Effect of low pH and metal content on microbial community structure in an anaerobic sequencing batch reactor treating acid mine drainage

Abstract

Biological treatments based on sulfate reduction are an alternative to those chemical processes used to control the environmental effects of acid mine drainage. To improve bioreactor performance, an investigation on microbial community composition, to predict the functional role of microorganisms during the treatment, became relevant. Thus, the aim of this study was to evaluate microbial community changes in an anaerobic sequencing batch reactor (ASBR) treating synthetic acid mine drainage under low pH (phases 1 and 2), after addition of metals (phases 3–5), and after an elevation of sulfate concentration from 500 to 1500 mg/L in the absence of supplied nutrients (phase 6). Denaturing gradient gel electrophoresis (DGGE) and pyrosequencing analyses were used to characterize communities.

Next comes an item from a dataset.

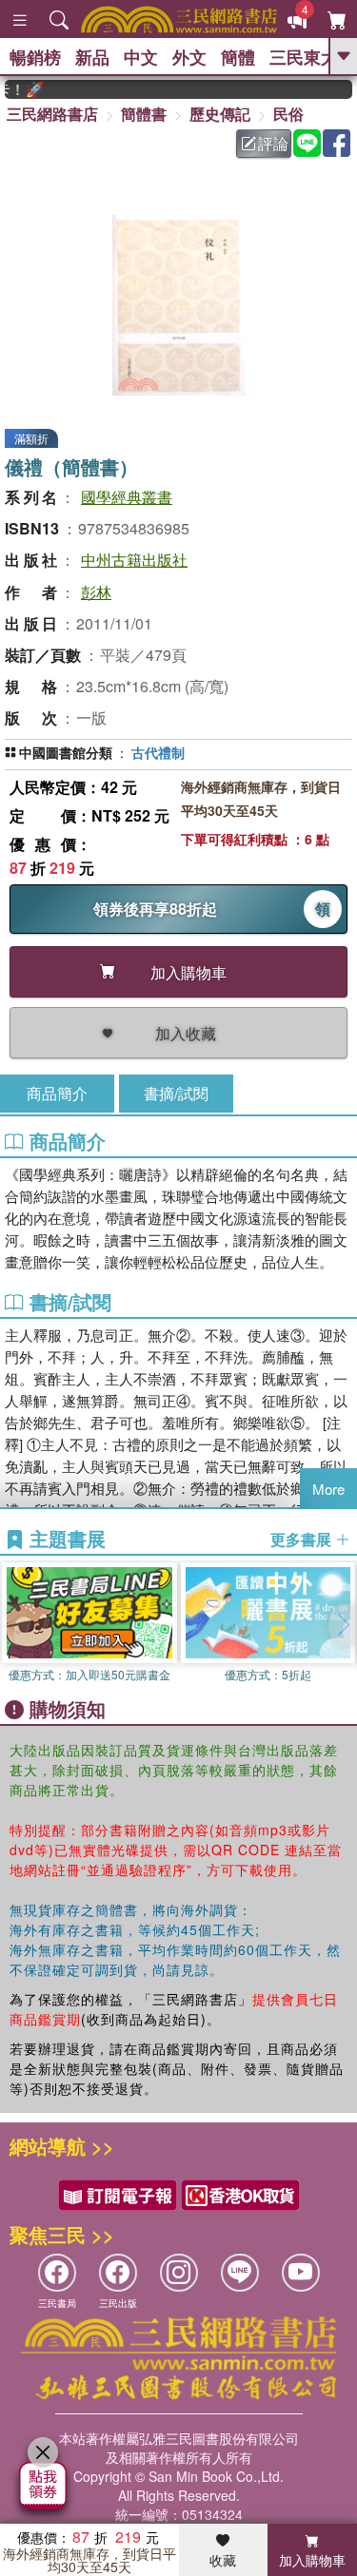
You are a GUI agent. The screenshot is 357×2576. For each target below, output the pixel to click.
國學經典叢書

DGGE analyses showed that metals affected the community structure more than pH reduction based on the DGGE analysis and derived dendograms of amplified bacterial 16S rRNA gene fragments, it was seen that the population composition’s similarity to the original inoculum was 62% after Fe2+, Zn2+, and Cu2+ addition, and 87% after a pH reduction from 5 to 4. Syntrophobacter, a sulfate-reducing bacterium (SRB), and Methanosaeta, an acetoclastic methanogen, were the most frequently encountered species in the ASBR, with relative SRB group abundances of 8% and 7%, and methanogen group abundances of 8% and 14% in phases 5 and 6, respectively. Species capable of metal reduction were also found, including Geobacter, Anaerolinea, and Longilinea spp. (relative combined abundances of 11% and 15% in phases 5 and 6, respectively).